Trois couleurs: 最好的時光


“Does the world have nothing inside but sorrow?”–Andrei Platonov


“On windy or rainy days, naturally there are times when these clocks would stop…”--陳黎


I


1986: Hooker's Green (a time for youth)


Chaiyi – Taichung- Kenting


And the years slip like breath along the edges of our skin, an abundance and a reckoning, the firmament spreads wide, like a gap-toothed space, dark and unending. Pitch and Pale above, all that which twined and coursed through you, comes forth like small accumulations. And then


I was here, fallen into a world that had not prepared for my waking—green was my Island home, green was the sound of my mother’s tears as I was born, green was the scent of the papaya my father fed her to assuage her fear, green was the sound of neighbors screaming in downtown Taichung, green was my vibrant heart, the rice fields and the stone rivers and the thumb in my mouth and the vegetables been hawked every morning, green the vegetable sellers voice with the sails of the morning, green of my mother’s grumpy breath and most importantly green of my grandmother’s eyes to me: emerald as the mountain cats and soaring hawks, she a keeper of the land and the maker of my heart.
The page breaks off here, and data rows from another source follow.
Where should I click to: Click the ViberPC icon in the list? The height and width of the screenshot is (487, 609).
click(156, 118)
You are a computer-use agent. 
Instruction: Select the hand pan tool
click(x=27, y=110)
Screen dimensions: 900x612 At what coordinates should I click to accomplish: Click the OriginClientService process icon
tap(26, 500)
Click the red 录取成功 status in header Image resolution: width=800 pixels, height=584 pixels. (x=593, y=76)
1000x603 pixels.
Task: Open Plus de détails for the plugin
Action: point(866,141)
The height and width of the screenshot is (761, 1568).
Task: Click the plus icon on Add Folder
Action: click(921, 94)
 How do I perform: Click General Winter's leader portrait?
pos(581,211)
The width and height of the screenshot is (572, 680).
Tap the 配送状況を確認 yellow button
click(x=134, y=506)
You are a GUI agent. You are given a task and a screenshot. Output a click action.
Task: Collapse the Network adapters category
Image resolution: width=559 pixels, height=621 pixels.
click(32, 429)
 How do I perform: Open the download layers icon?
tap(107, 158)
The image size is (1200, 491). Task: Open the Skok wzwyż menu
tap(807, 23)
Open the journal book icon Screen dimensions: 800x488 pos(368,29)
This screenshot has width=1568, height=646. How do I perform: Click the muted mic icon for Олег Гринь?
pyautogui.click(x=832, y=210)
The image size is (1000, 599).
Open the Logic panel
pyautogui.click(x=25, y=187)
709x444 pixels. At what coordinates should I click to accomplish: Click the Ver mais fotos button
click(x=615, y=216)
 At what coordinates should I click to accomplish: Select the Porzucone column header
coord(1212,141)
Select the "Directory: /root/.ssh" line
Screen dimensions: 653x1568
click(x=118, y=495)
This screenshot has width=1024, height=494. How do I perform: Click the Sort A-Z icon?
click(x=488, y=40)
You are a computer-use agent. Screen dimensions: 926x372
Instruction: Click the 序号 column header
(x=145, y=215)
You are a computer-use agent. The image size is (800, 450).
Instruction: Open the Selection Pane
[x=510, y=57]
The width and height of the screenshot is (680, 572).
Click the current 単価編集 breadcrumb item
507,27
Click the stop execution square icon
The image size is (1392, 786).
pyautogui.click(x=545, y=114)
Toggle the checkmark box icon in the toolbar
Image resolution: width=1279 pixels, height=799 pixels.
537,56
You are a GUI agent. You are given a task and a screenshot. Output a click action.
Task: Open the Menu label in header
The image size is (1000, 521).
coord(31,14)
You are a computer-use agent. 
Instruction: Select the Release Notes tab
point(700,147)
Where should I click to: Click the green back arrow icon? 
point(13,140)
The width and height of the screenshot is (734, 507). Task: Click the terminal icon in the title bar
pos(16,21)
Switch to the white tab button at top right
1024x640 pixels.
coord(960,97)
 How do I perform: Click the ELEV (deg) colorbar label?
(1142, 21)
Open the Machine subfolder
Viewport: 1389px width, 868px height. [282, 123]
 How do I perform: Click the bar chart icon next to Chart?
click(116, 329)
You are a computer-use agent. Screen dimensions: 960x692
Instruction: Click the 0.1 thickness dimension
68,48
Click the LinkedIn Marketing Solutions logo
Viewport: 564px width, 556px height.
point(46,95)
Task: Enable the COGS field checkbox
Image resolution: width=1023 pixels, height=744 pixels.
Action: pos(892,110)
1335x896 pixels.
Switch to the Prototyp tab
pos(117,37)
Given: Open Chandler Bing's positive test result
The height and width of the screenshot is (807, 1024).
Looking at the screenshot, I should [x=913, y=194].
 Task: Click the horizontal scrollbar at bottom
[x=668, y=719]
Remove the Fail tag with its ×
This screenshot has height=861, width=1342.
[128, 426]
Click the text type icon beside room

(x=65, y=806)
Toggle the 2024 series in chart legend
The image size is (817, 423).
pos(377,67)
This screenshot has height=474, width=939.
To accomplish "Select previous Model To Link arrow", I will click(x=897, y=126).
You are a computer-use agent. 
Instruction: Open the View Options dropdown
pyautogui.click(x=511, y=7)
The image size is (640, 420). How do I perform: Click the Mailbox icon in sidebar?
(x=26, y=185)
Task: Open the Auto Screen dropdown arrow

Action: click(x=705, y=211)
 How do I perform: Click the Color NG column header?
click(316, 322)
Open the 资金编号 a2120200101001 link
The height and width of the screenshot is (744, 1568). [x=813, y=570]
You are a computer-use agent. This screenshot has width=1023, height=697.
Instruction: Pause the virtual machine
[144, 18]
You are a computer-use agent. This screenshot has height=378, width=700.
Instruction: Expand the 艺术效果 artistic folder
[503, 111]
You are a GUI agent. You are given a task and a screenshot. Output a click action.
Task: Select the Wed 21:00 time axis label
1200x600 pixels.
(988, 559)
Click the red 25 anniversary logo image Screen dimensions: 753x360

Blindness, from the beginning, it snaked its way into my eyes and wording, and I could not tell the difference between day and night, between body and absence, between the sky and the ground, between winter and spring, between melon and dragon fruit, that swimming. There was only way to distinguish things when you are blind:


The movement and difference of temperature: our bodies laundered by the sea 

and

the sea tugs at the stories splinter by splinter, tag upon bonerage ocean tag

seagulls pick at the ribs of a beached leviathan

alabaster space and stillness,

ligature and leftover and barnacled keel,

until life swells back into the sandy earth and runs away waving

and all is drawn back, 

crescent and swelling

all the drowning taken under, lung by lung and we were

swell and as the coiled cold pierced our lungs

we tasted the brine back up inside us and upon our tongues

otter and kelp and elm and evicted spit, clams

and we collapsed.


Name it green and tossed up from the surf

The shells slipped over our shoulders and down our neck and the blood rivered on until the jetty of sand and stone unreeled,

And in the Cawl, the sea birds balked and the children reaned up and we

Seeds every moment

Took beach root.


In our drowning we saw bioluminescence and the light ran green as did our swollen tongues.


Once we’d lost the sea for salt, the Zhuoshui singled everything out

Singled and sang instead, name after name

And waves unbuckled and the ghosts spoke less forlorn

And into the inlet we went battering.

And the land grow quick and long underneath the briny touch

Rusted tackle and bait, wave wracked you:


Holding onto a wet sky and there we were, shine and bone and dream and aquagreen.